• [Task]:
Look through the records below, and whenever a line contains "click", copy it.

• [Given data]:
BEGIN
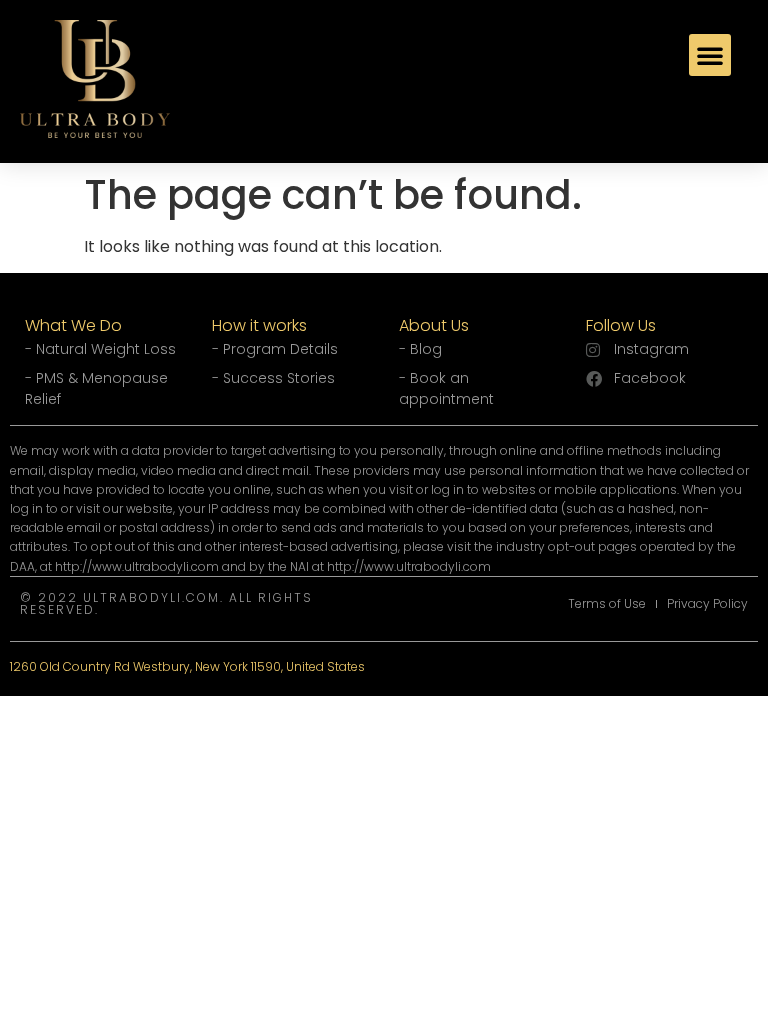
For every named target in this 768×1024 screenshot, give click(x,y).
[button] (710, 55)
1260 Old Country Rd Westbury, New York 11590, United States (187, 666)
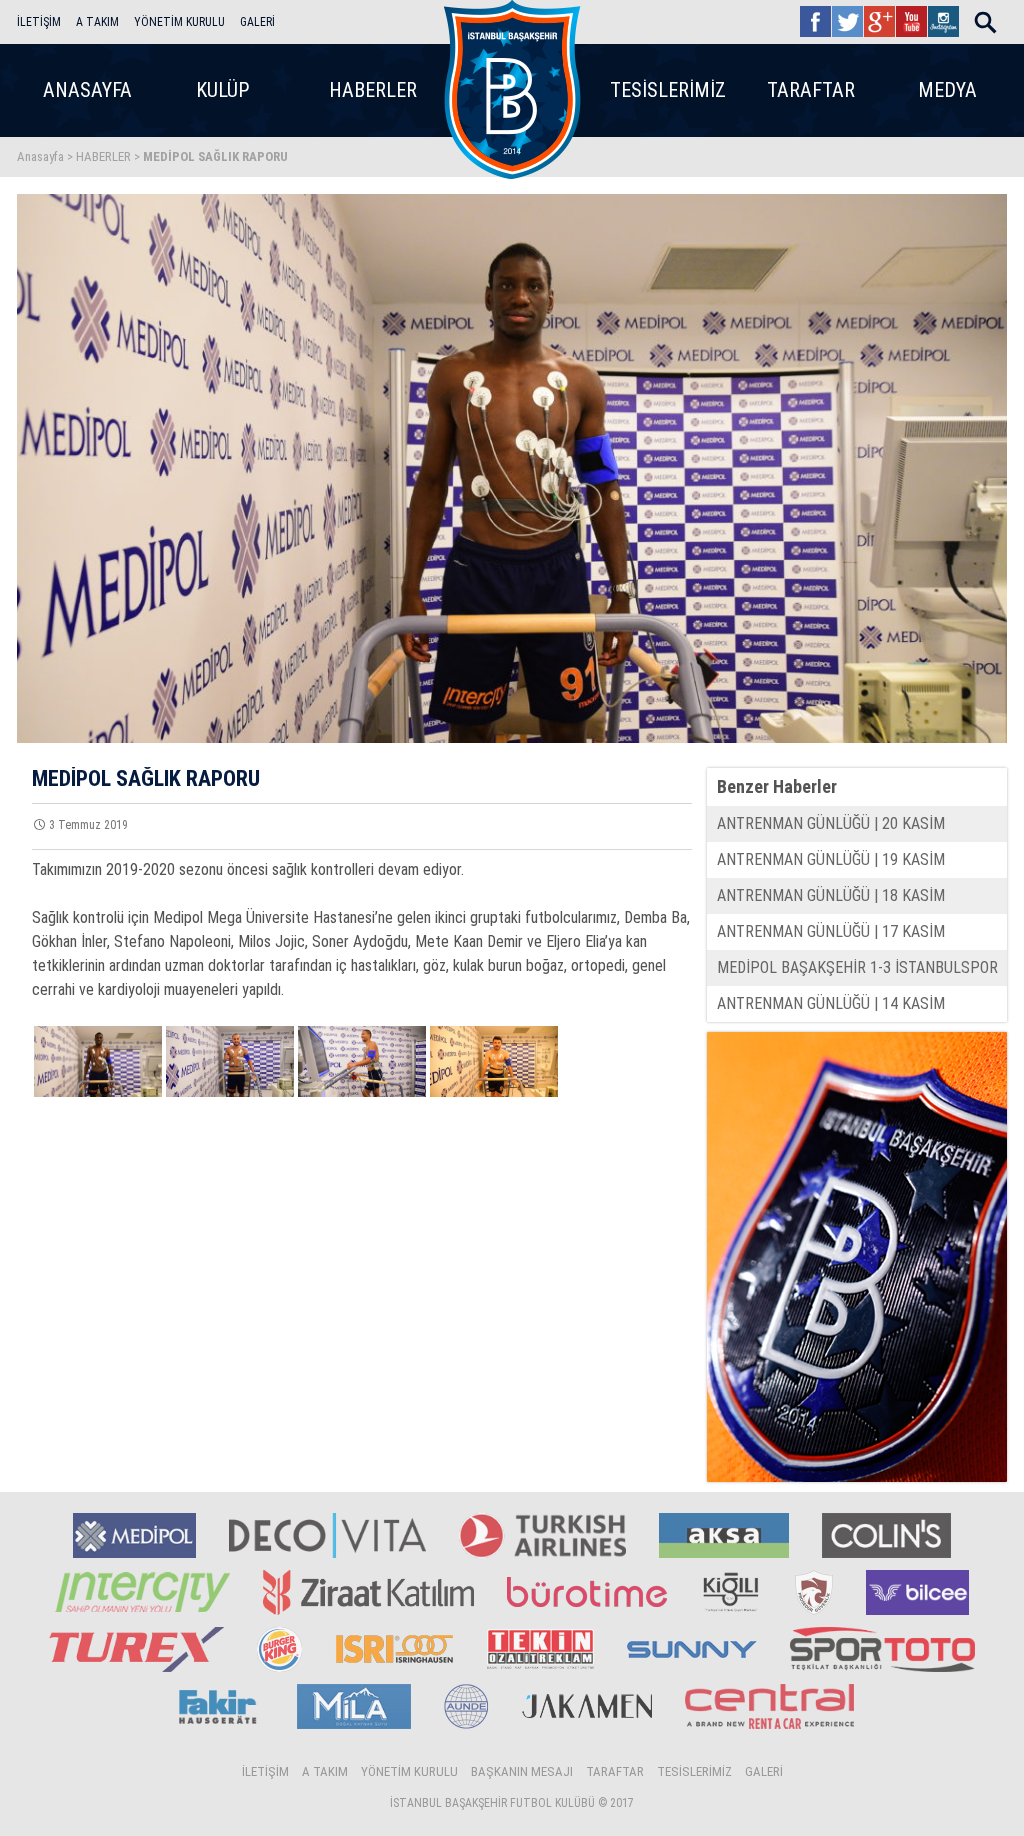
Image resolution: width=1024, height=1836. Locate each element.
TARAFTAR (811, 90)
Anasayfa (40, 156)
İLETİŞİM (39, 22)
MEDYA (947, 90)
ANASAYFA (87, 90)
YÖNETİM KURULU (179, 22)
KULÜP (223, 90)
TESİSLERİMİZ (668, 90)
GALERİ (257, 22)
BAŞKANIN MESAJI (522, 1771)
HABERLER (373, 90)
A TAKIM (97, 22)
END
BEGIN
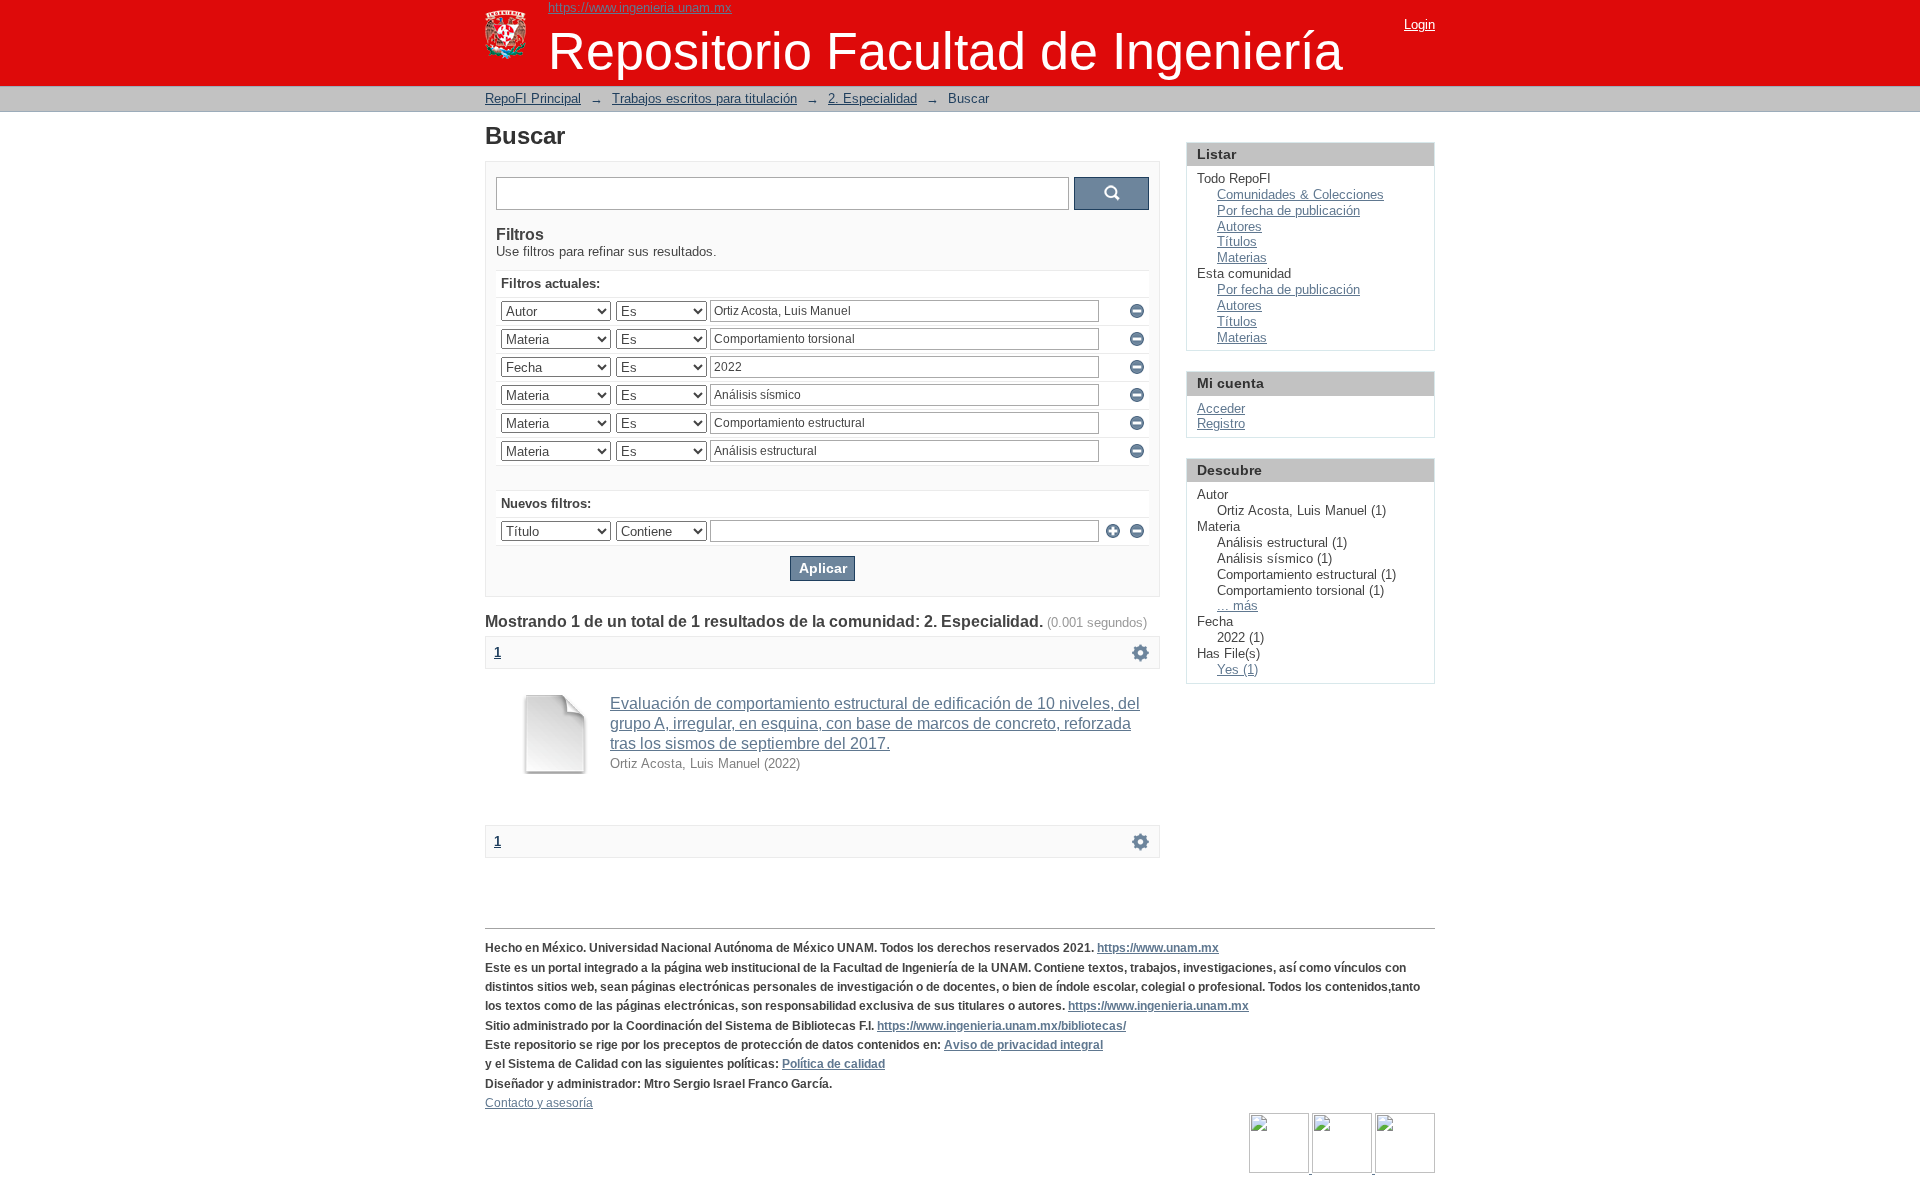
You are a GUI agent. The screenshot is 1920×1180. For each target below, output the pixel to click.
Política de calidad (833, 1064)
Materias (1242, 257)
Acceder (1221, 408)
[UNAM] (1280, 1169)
END
BEGIN
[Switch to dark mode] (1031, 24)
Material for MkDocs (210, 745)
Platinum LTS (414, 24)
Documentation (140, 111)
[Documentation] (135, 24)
END
• [Finished task]:
For every named target in this 768×1024 screenshot, give click(x,y).
You are a GUI agent. The screenshot is 1920×1180. For each target below, output the pixel to click.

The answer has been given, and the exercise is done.